2016 Los Angeles Asian American Film Festival
Writer/Director: William Lu
Cast: Chris Dinh, Julie Zhan, Kelvin Han Yee, Billy ‘Sly’ Williams

Comfort has a unique premise to cross into the rom-com genre in a while. Cameron (Chris Dinh) is a courier in Los Angeles with dreams of becoming a chef. Cameron suffers from Xeroderma Pigmentosum, a disease that causes extreme sensitivity to the sun’s ultraviolet rays. Like a vampire, Cameron can only exist during the night.

Cameron’s boss, Eddie (Billy ‘Sly’ Williams) needs him to make an important delivery for his best client, Martin (Kelvin Han Yee), the King of Hot Sauce. Martin asks Cameron for a favor. He needs Cameron to pick up his daughter Jasmine (Julie Zhan) at LAX, because he has to stay late to finish an important hot sauce ad campaign. Cameron, in turn, gives Jasmine a late night tour of Los Angeles. Soon a friendship and romance develop.

Comfort walks that fine line between romance and schmaltz. Comfort saves itself with a well-disciplined story from William Lu and good acting.  Writer/Director William Lu manages to capture discussions of love, life and romance that feels real. There’s a lot of sweet comedy set in the landscape of late night Los Angeles.

As an Asian-American myself, I’m also excited to see good acting and the cast of Comfort is fantastic, funny and real. As the film’s lead, Chris Dinh and Julie Zhan are so likable that you cannot help but root for them to find romance. Chris’ performance is subdued and low key with a subtext of a dreamer. Julie is sweet, attractive and plays as Cameron’s inspiration to reach his dreams.

The Tiger Hunter – Movie Review – Los Angeles Asian Pacific Film Festival

The Tiger Hunter is the directorial debut of filmmaker Lena Kahn. Its world premiere was at the 2016 Los Angeles Asian Pacific Film Festival. The story follows Sami Malik (Danny Pudi), who moves to the United States to become successful in hopes of winning the heart of his love, Ruby (Karen David).

2016 Los Angeles Asian Pacific Film Festival
Writer: Sameer Gardezi, Lena Khan
Director: Lena Khan
Cast: Danny Pudi, Jon Heder, Karen David

The Tiger Hunter takes place in 1979 in a small village in India. Young Sami Malik is the son of the village’s hero, the legendary Tiger Hunter. But titles don’t make you rich and his childhood sweetheart, Ruby, is going to America with her father, General Iqbal (Iqbal Theba) to find a suitable husband. Seeing this as his only chance to prove he is worthy to be husband to his love, the village pulls its resources together to send Sami to America, where he has an engineering job waiting for him.

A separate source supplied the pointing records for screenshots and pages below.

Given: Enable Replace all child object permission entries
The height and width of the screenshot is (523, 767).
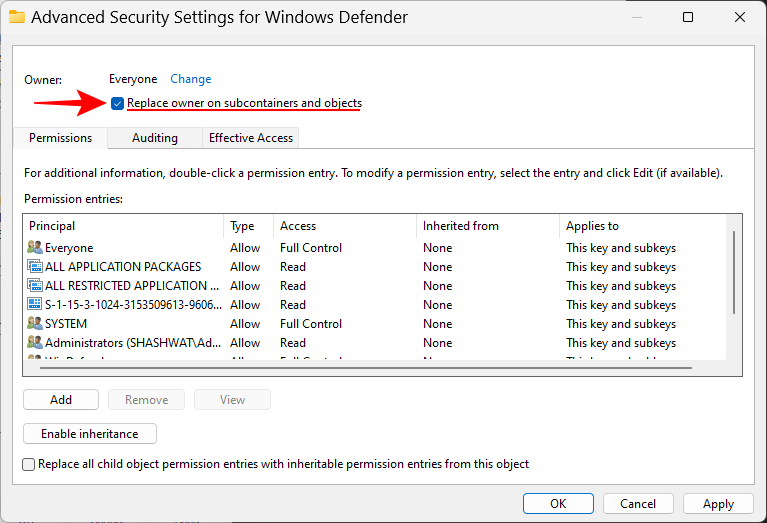Looking at the screenshot, I should click(x=29, y=464).
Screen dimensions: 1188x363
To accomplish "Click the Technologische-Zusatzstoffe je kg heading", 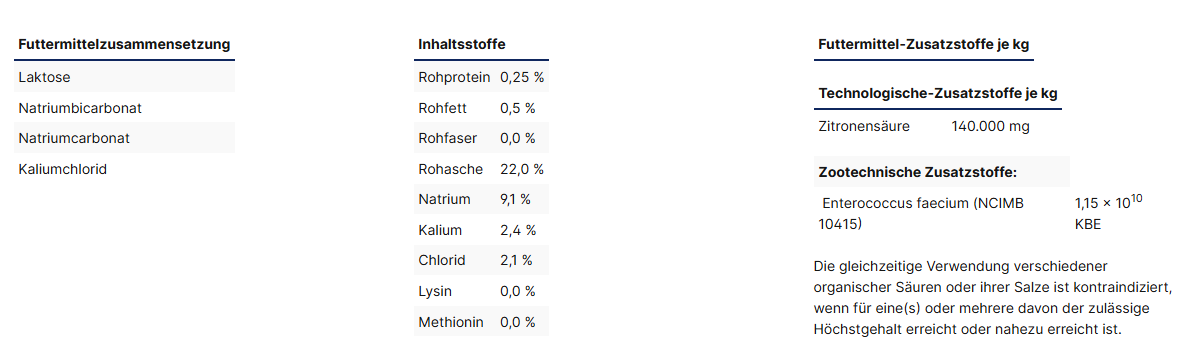I will point(938,93).
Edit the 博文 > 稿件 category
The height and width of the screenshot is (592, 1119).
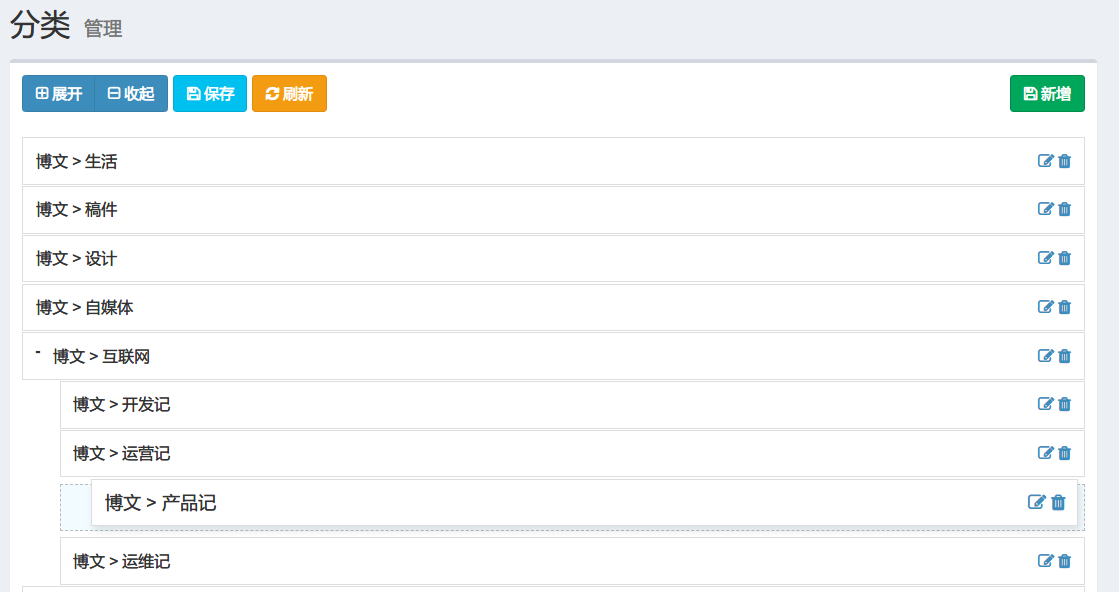point(1046,209)
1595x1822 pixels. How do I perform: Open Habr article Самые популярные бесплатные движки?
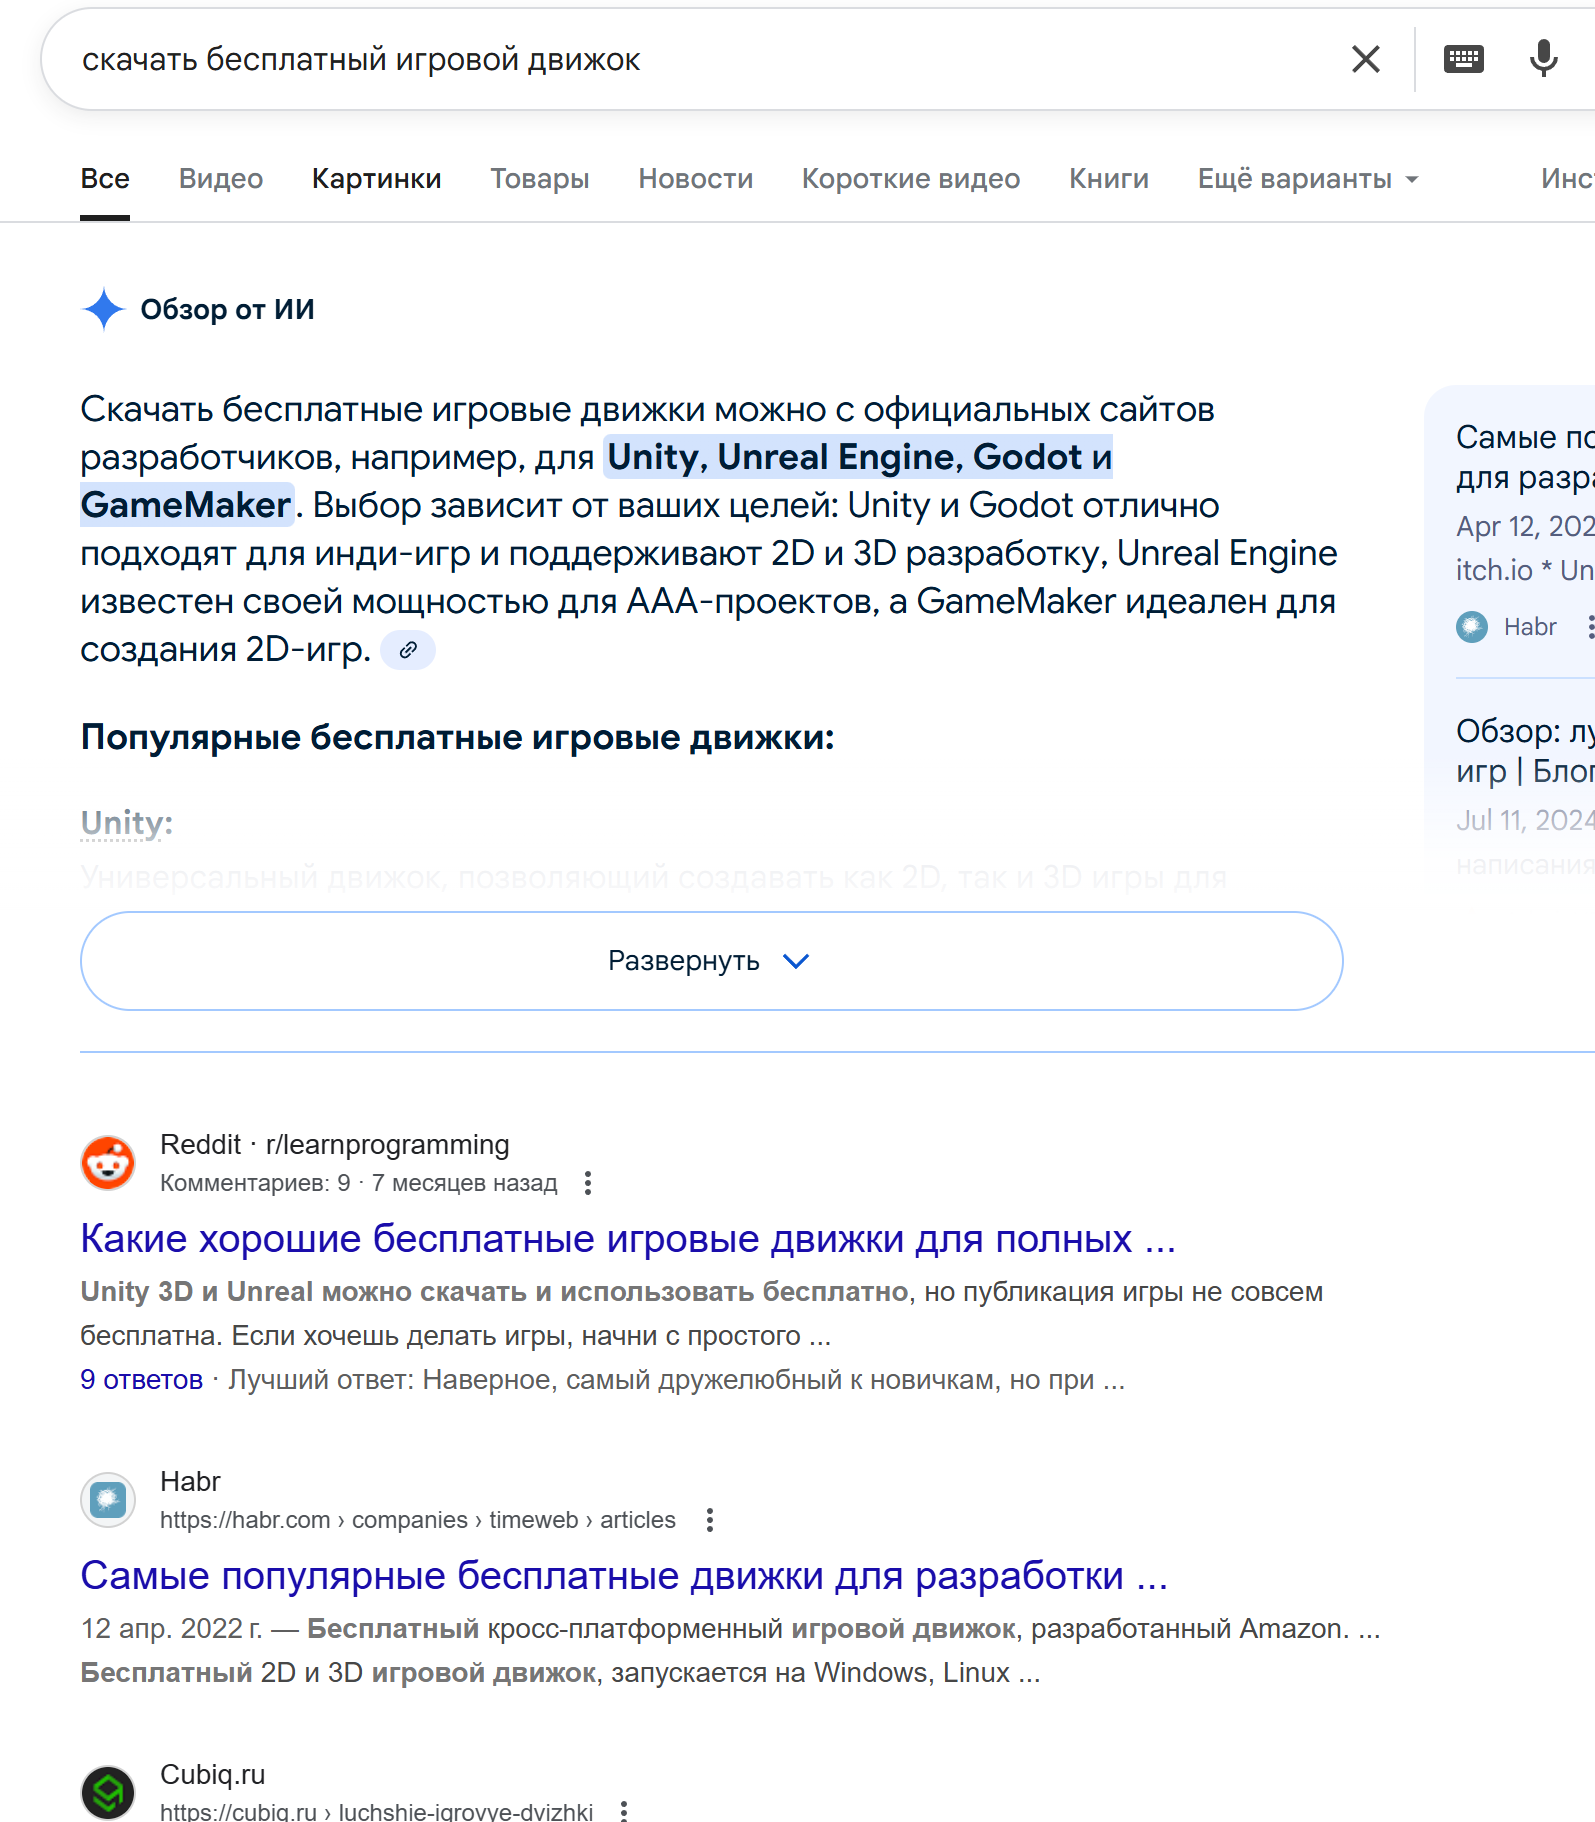[x=624, y=1576]
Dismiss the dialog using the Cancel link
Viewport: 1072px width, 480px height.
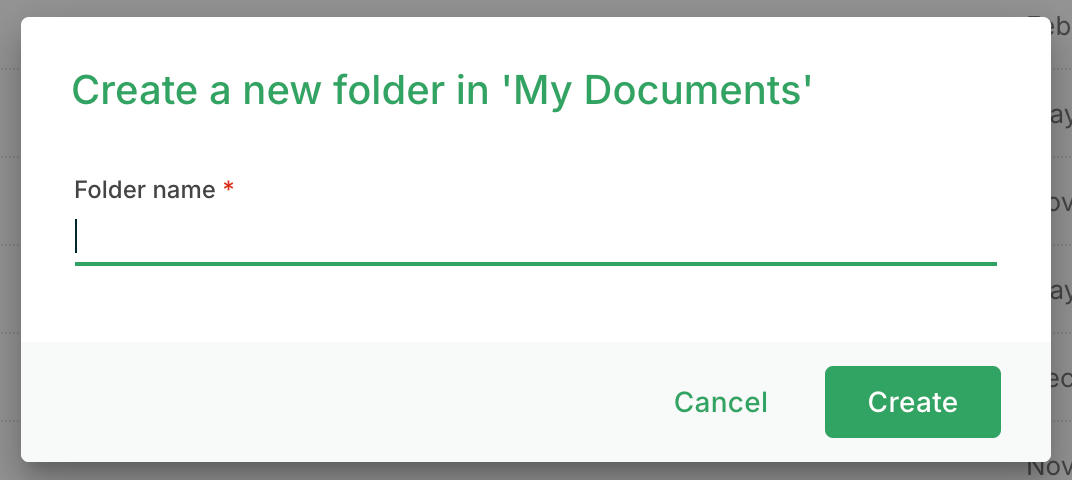tap(720, 402)
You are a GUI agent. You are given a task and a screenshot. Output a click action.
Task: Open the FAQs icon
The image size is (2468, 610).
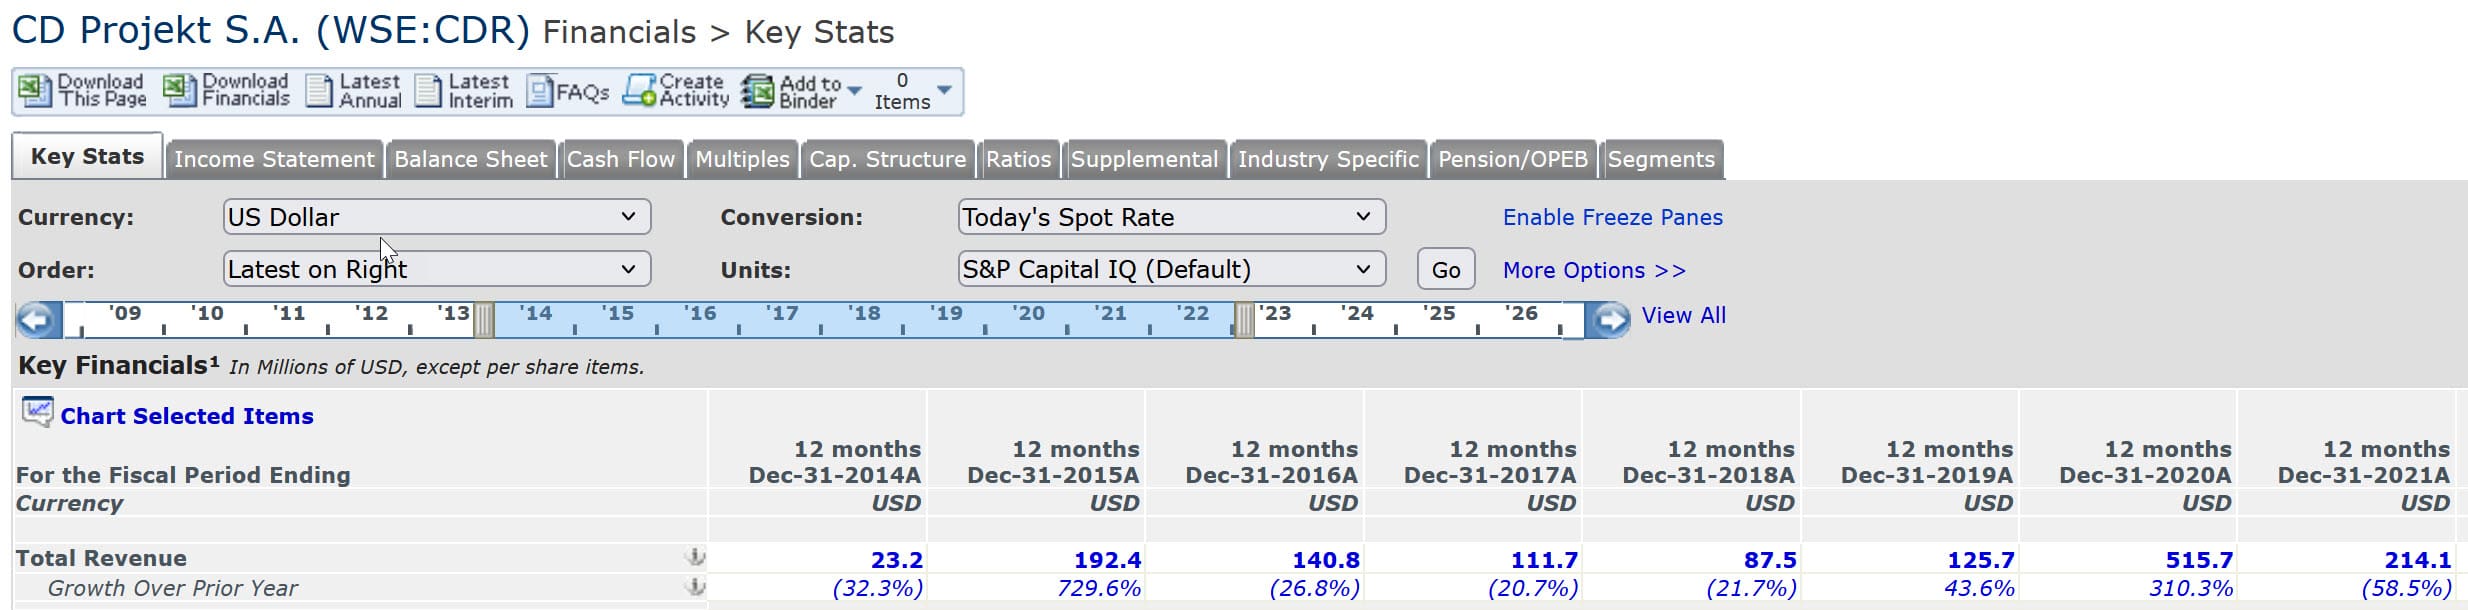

Unfortunately, Sami’s arrival to the United States is fraught with problems. Sami is mugged the moment he leaves the airport. The job he was promised is no longer available, so Sami takes a temporary job in the mail room. With no place to live, Sami bunks up with a friendly stranger, Babu (Rizwan Manji), who lets him stay at his apartment where he literally shares a bed with 8 other roommates.

Sami now has only a few weeks to become a successful engineer, live in a mansion and earn a salary worthy of the respect of his love’s father. On his way, Sami befriends his co-worker Alex (Jon Heder) who helps him navigate New York.

The Tiger Hunter is a visually stunning tale of romance. Although the Aladdin-like story for Sami and Ruby is familiar, writer/director Lena Khan tells the tale through the eyes of the Indian culture. The backdrop of the 70’s paints a tale of foreign immigrants, who were doctors, engineers and upper-middle class in their homeland, who are now busboys and mailroom clerks in the new America.

Dani Pudi is sweet and funny as Sami. Sami is hard-working and determined to succeed with the odds against him. The cast of the Tiger Hunter is filled with many South Asian actors who have made a name for themselves in film and television including Rizwan Manji, Iqbal Theba and Parvesh Cheena. They bring their comedic sensibilities to the film making The Tiger Hunter a well-packaged love story.

The Tiger Hunter is definitely one of the highlights of the Los Angeles Asian Pacific Film Festival, garnering the coveted Opening Night feature. The mainstream comedy of love will appeal to broad audiences and will stand as a proud representation of the Indian culture in America.